(Text passage):
'''

These cover the bulk of Sandlock-shape policies. execveat is deferred
to v2 follow-up (kernel_execveat in the trapped task's context needs
careful framing, and the argv/envp packed format deserves its own
review round). sendmsg/recvmsg are deferred because msghdr's nested
pointers (msg_name + msg_iov array + msg_control with possible
SCM_RIGHTS) do not fit the flat-buffer model without a richer
packed-format design.

Per-syscall plumbing is small: each injector is ~20 LOC. Adding a
new injectable syscall is a self-contained patch (one new entry in
seccomp_injector_for() plus a new injector function). The framework
does not need to know about new syscalls; only the per-syscall
injector parses buf for its own layout.

## Relation to ptrace

ptrace can already inject syscalls via PTRACE_SETREGSET +
PTRACE_POKEDATA. CRIU, gdb and most container tooling use this
pattern. INJECT does not add a new kernel capability. It provides a
listener-fd-gated, syscall-whitelisted, narrower interface to that
capability for unprivileged supervisors, where ptrace's privilege
model (CAP_SYS_PTRACE / Yama PR_SET_PTRACER) and per-syscall overhead
(signal-stop cycle plus O(N) peer-thread coordination required for
race-free reads) are not viable.

SECCOMP_IOCTL_NOTIF_ADDFD set the precedent for this kind of narrow
listener-fd interface to a ptrace-overlapping capability. INJECT is
ADDFD generalized along one more axis: not just fd substitution, but
substitute-with-kernel-validated-args for a handful of syscalls
where Sandlock-shape policies need it.

'''

(Data):
'''

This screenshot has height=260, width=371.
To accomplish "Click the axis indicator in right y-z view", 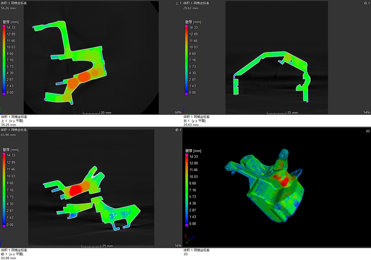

'''

(Job): Reproduce everything in the seccomp injection text from "These cover the" down to "its own layout.". The material has no connection to the seccomp injection text.

(Written solution):
These cover the bulk of Sandlock-shape policies. execveat is deferred
to v2 follow-up (kernel_execveat in the trapped task's context needs
careful framing, and the argv/envp packed format deserves its own
review round). sendmsg/recvmsg are deferred because msghdr's nested
pointers (msg_name + msg_iov array + msg_control with possible
SCM_RIGHTS) do not fit the flat-buffer model without a richer
packed-format design.

Per-syscall plumbing is small: each injector is ~20 LOC. Adding a
new injectable syscall is a self-contained patch (one new entry in
seccomp_injector_for() plus a new injector function). The framework
does not need to know about new syscalls; only the per-syscall
injector parses buf for its own layout.